Some 12.4 percent of those aged 15 to 24 were not in employment, education or training, according to the latest June figures. The measure peaked at 15.1 percent in late 2009 as youth unemployment rose following the global financial crisis.
“Industries which often provide entry-level opportunities for youth, such as hospitality, retail, and construction, face weak demand in the current economic climate,” Infometrics said in a recent commentary.
“As a result, there are fewer job opportunities for youth, and competition for jobs in these industries is heightened, with youth potentially having to compete with older, more experienced candidates.”
Olsen said there were longer term risks in having young people out of work or training.
“The longer you have young people on unemployment or out of work and disengaged, often the harder it can then be to re-engage them, and the greater the chance that you start to have long-term dependency that starts to settle into the economy.
“Research shows pretty clearly that over time, that group can become quite a sustained burden on society in terms of the amount of money that the state has to pay to support them, and often the other difficulties that come out the other end, in terms of social and welfare issues.”
Still, he said it was a difficult balancing act for the Government to support jobs without stoking inflation.
Employment Minister Louise Upston said the current trend in youth unemployment was concerning because when the economy was going through periods of recession, as it has been recently, young people were hit harder by the effects of a tough job market.
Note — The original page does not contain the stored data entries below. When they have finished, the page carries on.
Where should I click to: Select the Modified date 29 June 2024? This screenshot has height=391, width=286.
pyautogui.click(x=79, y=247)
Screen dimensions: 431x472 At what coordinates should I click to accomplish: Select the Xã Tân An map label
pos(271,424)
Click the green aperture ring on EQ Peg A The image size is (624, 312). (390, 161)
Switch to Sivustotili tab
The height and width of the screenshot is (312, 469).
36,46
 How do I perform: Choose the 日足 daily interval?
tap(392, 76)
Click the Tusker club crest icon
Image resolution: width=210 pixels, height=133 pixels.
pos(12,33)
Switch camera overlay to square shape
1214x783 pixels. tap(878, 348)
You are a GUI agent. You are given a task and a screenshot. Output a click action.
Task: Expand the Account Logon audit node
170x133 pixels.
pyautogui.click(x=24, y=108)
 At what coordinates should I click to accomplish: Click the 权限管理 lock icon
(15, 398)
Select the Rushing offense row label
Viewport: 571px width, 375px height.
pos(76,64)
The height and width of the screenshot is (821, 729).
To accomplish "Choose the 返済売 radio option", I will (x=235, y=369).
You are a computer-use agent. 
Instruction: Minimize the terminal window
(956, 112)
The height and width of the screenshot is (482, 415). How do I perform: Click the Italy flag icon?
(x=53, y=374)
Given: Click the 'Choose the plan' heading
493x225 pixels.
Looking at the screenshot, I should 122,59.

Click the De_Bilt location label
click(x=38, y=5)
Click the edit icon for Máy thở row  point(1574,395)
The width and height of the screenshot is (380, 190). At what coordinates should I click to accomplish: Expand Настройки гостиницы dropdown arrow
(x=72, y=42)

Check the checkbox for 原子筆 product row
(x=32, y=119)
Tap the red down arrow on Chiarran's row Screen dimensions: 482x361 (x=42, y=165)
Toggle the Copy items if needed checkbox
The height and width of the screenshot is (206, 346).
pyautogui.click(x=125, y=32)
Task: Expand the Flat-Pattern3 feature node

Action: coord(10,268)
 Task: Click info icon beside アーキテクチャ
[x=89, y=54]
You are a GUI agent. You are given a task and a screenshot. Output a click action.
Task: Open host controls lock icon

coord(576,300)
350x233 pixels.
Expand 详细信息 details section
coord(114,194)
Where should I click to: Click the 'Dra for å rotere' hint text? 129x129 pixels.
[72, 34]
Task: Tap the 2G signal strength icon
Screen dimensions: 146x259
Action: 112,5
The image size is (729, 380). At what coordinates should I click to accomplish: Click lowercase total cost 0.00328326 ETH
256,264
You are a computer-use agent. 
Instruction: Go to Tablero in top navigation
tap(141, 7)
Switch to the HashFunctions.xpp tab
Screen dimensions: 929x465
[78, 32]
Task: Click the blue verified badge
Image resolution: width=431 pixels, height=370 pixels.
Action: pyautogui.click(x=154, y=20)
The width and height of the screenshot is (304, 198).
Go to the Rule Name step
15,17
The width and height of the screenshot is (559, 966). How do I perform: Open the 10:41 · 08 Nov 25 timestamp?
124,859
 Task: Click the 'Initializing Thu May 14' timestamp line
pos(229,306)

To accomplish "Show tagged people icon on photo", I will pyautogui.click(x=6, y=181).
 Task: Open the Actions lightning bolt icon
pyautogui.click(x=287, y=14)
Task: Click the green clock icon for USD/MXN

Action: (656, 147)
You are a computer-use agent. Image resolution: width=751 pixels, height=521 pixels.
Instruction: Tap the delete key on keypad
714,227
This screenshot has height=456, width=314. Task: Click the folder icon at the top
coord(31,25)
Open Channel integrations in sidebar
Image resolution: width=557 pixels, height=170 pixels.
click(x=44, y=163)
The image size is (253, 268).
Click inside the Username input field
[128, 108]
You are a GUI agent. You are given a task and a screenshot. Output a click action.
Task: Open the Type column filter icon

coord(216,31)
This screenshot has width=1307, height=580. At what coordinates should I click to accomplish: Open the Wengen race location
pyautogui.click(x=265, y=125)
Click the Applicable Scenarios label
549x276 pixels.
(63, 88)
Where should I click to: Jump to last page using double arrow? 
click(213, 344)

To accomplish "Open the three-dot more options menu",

“We are starting to see green shoots of change, but Jobseeker Support numbers have been long forecast to get worse before they get better,” she said.
She said the Government had put under-25s at the heart of its strategy to have 50,000 fewer people on Jobseeker Support benefits by 2030 and is targeting $1.1 billion set aside in Budget 2024 for employment programmes for young job seekers who were at risk of getting trapped in the downward spiral of welfare dependency.
The Government had reset the welfare system to make sure it was checking in on young people within six months of them going onto a Jobseeker benefit, to make sure they got the support they needed and were on the right path to a job, she said.
It had introduced a phone-based employment case management service focused on helping them, and was reserving 30 percent of all places with in-person MSD case managers for job seekers aged under 25, she said.
The Government was investing $9.45 million on expanding the number of places for young job seekers in community-led employment programmes that provide job coaching from 5400 to 7500, she said.
“Under our government, young job seekers will get the direction they need through a plan of agreed actions they will need to take to obtain employment and address the challenges that are preventing them from finding a job,” she said.
“All these changes combined are expected to see approximately 65 percent of all young job seekers on welfare receive intensive one-on-one support from either a case manager or a community-led programme,” she said.
Berl analyst Simon Hunt said the reasons for the rising unemployment rate of young people were complex, and likely to include a combination of factors such as decisions to prioritise work over study, the rising cost of living, a tightening job market, and the allure of moving overseas. 
“It appears a growing number of young New Zealanders are choosing to leave the country long-term,” he said in a report titled ‘Young adults bear the brunt of increasing unemployment’.
 “This exodus of young talent will negatively impact our future workforce and deserves close monitoring.”